В своем мастерски написанном отчете («Хожении») Даниил проявляется в первую очередь как умелый разведчик. Он «…наблюдателен и расторопен: о реке Иордан он написал, что она «лукаво течет», и что «вглубь же есть 4 сажени среди самое купели, яко же измерих и искусив сам собою». Едва ли, ныряя в Иордан, черниговский игумен думал только о нуждах будущих паломников. Если мы вспомним о широком участии Руси в средиземно-морской политике, то желание этого человека воинской складки250 узнать побольше об Иерусалимском королевстве покажется вполне естественным»251.

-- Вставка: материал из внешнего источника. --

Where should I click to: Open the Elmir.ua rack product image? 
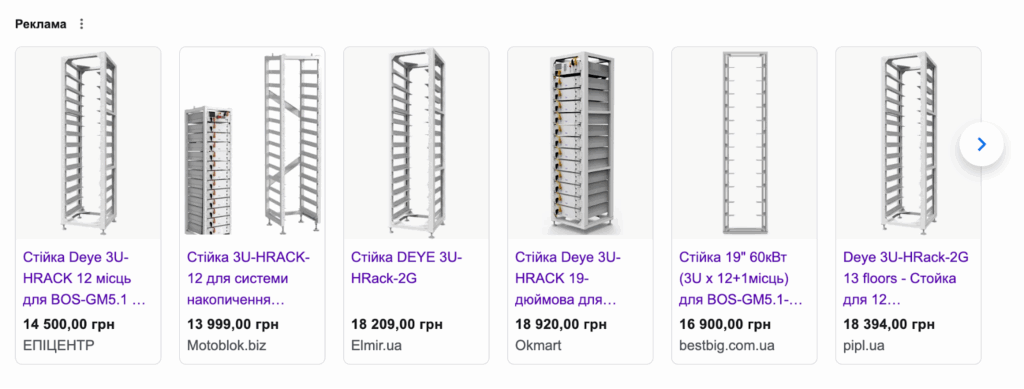click(x=416, y=143)
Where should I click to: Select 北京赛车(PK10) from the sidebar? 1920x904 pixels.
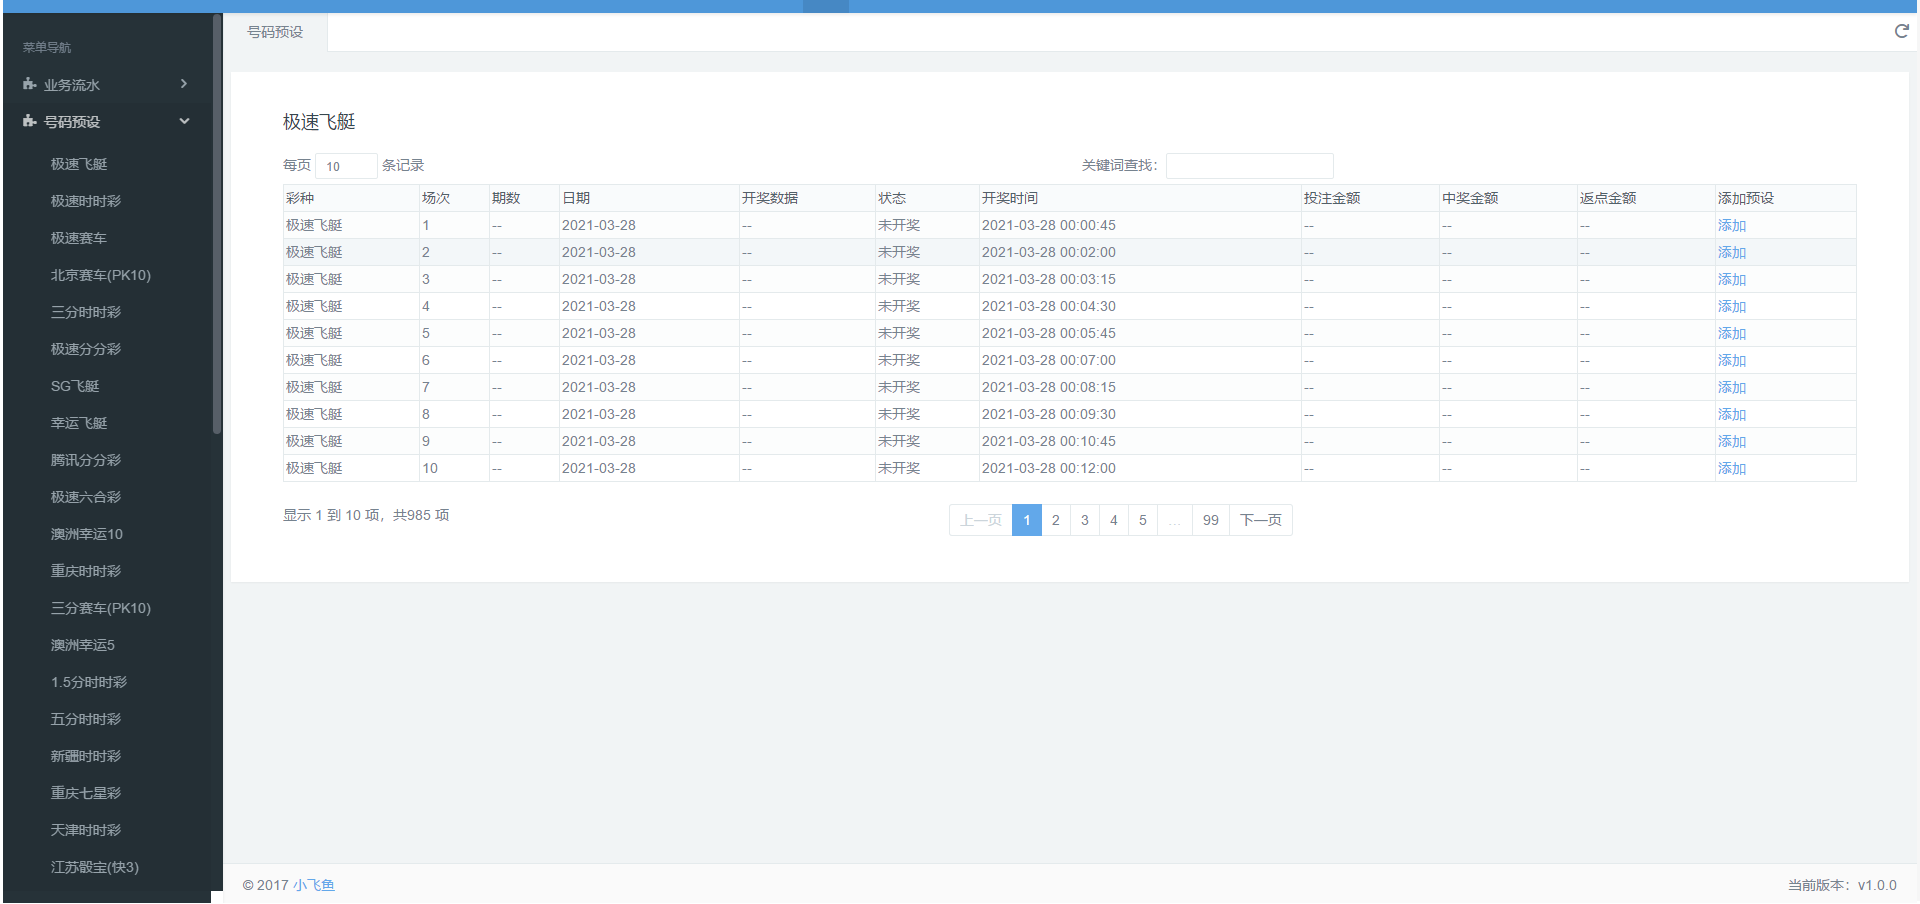101,275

Даниилу не просто нужна узкоспециализированная информация. В «Хожении» преобладает эмпирическое знание, основанное на определенных экспериментальных процедурах (мы уже упомянули, сколь усердно пользовался ими Даниил), включающих и акты наблюдения. Но эмпирическое знание в широком смысле слова не сводится к опытному252, ибо включает в себя и элементы, выходящие за рамки опыта. Оно является результатом не индуктивных обобщений опыта, а мыслительных операций, включающих теоретические, логические и практические соображения, и вводится не опытным, а теоретическим путем. В любой же своей разновидности эмпирическое знание противостоит иррационалистическому априоризму, и этот гносеологический бином четко высвечивается при анализе «Хожения».
Его можно было бы уподобить айсбергу, лишь некоторая, сразу же бросающаяся в глаза часть которого представлена в традиционной христиано-центристской оболочке, тогда как другая потенциально готова работать в диалоговом режиме, иметь в случае необходимости собственный, достаточно развитый язык общения и воспроизвести многие существенные аспекты не только механизмов, логики бытия, систем ценностей чужих (т. е. и мусульманских, и западнокатолических, и византийской) культур, но и их же специфические видения универсума, мироощущения, своеобразие образов жизни, этических и эстетических категорий.
Даниил – наблюдатель, волей судеб включенный в такую своеобразную систему с множеством градаций изменчивости и гетерогенности, как Ближний Восток начала ХП в., систему, где в изобилии представлены и христианские, и нехристианские государственности в качестве поучительных примеров моделей нестационарных, то расширяющихся, то сжимающихся, то осциллирующихся, то преисполненных сомнамбулической уверенности в вечности и значимости кажущейся им универсальной собственной первоосновы, то вдруг готовых к либералистскому признанию конфронтирующих точек зрения, к подчеркиванию своего субстанционального и структурного единства с прочими институциональными формами культурно-исторической действительности253.
В спонтанном потоке изменений задача истинного Наблюдателя состояла в том, чтобы, сохраняя автономный статус своего сознания по отношению не только к сфере неопределенных трансформаций, но и к определяемой реальности в целом, попытаться отыскать в ней черты порядка, последовательности, регулярности, закономерности и, главное, признать, что все это возможно и в многокультурной и многоконфессиональной среде254.